● **Stated problem A**:
From the interview on YouTube search, set down word for word the part that opens with the words containing "Greg Jarboe: Oh" and closes with "Liron Segev: Absolutely.".
● **Stated problem B**:
Summarize the interview on YouTube search in two sentences.
● **Stated problem C**:
According to the interview on YouTube search, why should someone not rely on a Google keyword tool to choose search terms for YouTube? Answer in one to three sentences.

● **Document segment**:
Greg Jarboe: Bingo. So, again, it's easy to skip over the basics and go to the, how can you fake them out? Well, the answer is it's getting harder to fake them out and good content is number one and relevant titles, descriptions and tags is number two.

Liron Segev: All right, so assuming for the sake of this discussion, we understand this. People have been onto the vidIQ YouTube channel. They have read your blog posts, they have read our blog posts.. Now they understand they're going to get the basics. They've made a commitment to really, really get in there. But then YouTube goes and says, okay, we're going to change the game a little bit. Have you noticed some big changes happening recently?

Greg Jarboe: Oh sure. Huge all the time. And again, there is a whole army of people who chase the latest algorithm change and God bless them and good luck. That way madness lies. So one of the things that hasn't changed and won't change is relevance, and let me go back to the basics. If YouTube starts serving up irrelevant content, when you do a YouTube search, it will stop being the world's second most popular search engine.

Liron Segev: Absolutely.

Greg Jarboe: So yeah, they have fiddled with that over time, there were occasions when they threw in ringers because they thought people were finding content that was just too relevant. And so they would throw stuff in and oh, by the way, people stopped paying attention to their suggested videos. Okay. So by force of human behavior, YouTube can't deviate very far from serving up relevant content.

Now the big mistake rookies make is they go off and they will use a Google keyword tool to come up with the search terms to use in YouTube and oh no, no, no, no, don't go there. Don't go there. In fact, if you want to just see this for yourself, go to Google trends and the default result for any keyword that you put in there is going to be what they call web search, which is a search on Google. But guess what? There's a tab that you can go and look for YouTube search and you will often find that the term that seems to be trending in Google doesn't exist at all on YouTube. So, again, recognize that it's a different set of users who know they are on a video sharing site. And so the terms that they're looking for are frequently similar but different.

● **Data shown**:
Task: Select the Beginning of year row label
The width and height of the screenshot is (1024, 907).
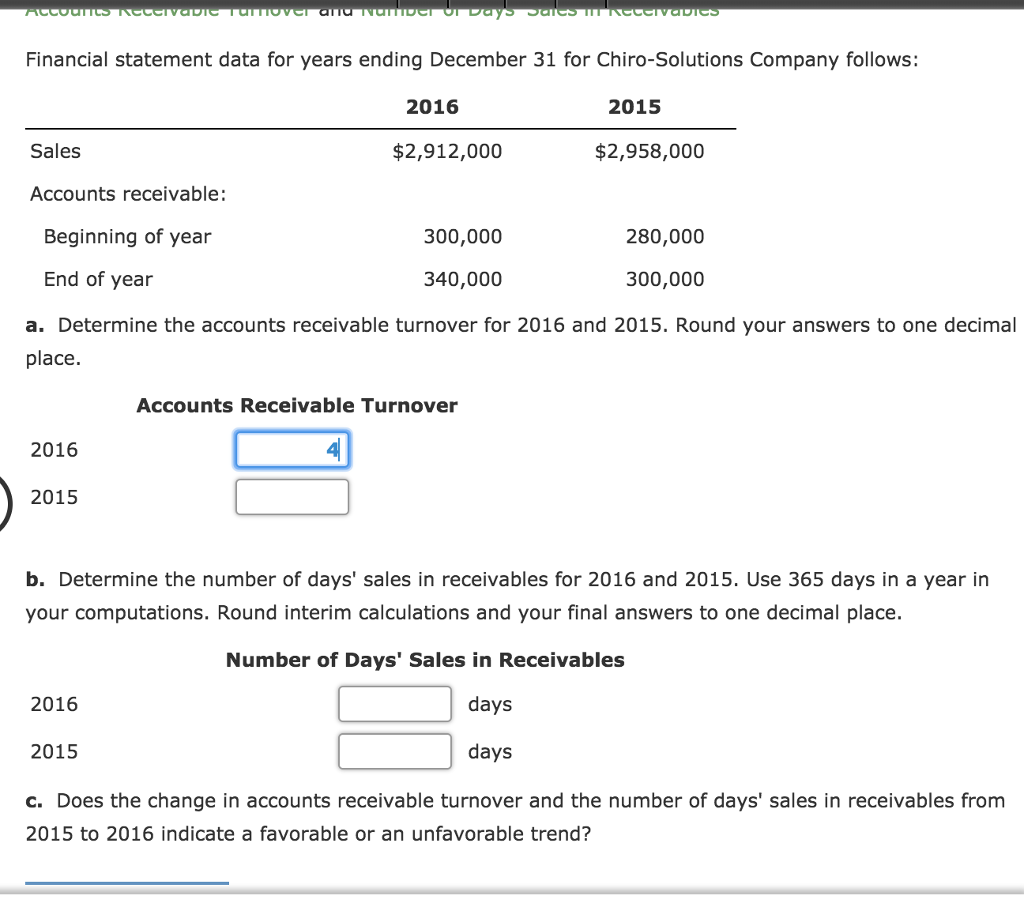Action: pyautogui.click(x=126, y=236)
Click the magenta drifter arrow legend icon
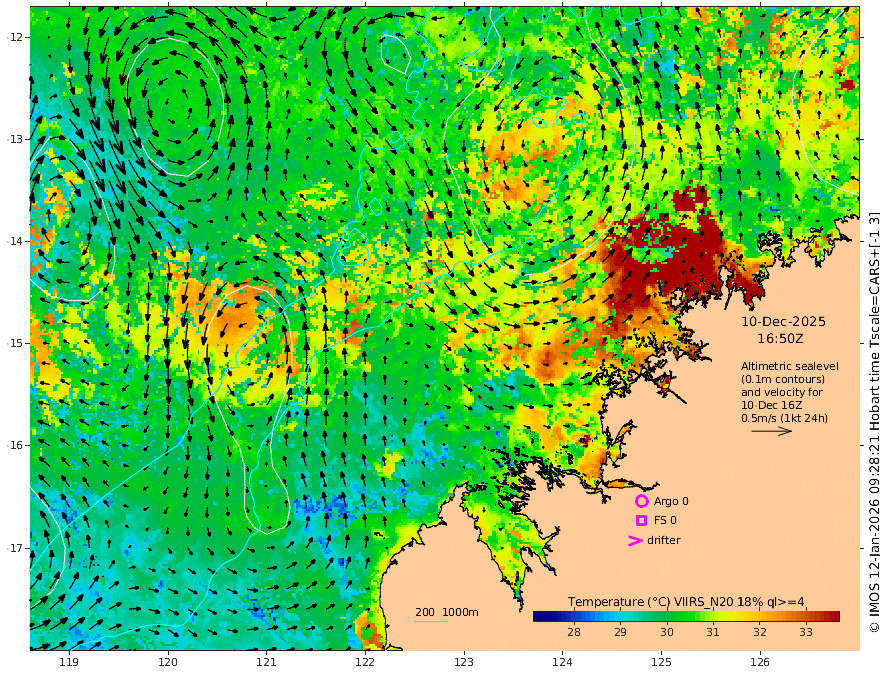880x680 pixels. (635, 540)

● **Full response A**:
Greg Jarboe: Oh sure. Huge all the time. And again, there is a whole army of people who chase the latest algorithm change and God bless them and good luck. That way madness lies. So one of the things that hasn't changed and won't change is relevance, and let me go back to the basics. If YouTube starts serving up irrelevant content, when you do a YouTube search, it will stop being the world's second most popular search engine.

Liron Segev: Absolutely.

● **Full response B**:
Greg Jarboe says the basics matter most: good content first, then relevant titles, descriptions and tags, since faking out YouTube is getting harder. He adds that relevance has stayed constant through YouTube's frequent changes, and he warns against using a Google keyword tool for YouTube because YouTube searchers are a different set of users whose terms are often similar but different.

● **Full response C**:
YouTube has a different set of users, who know they are on a video sharing site, so the terms they search for are frequently similar to Google searches but different. Google Trends shows this: a term that seems to be trending in Google web search often doesn't exist at all in YouTube search.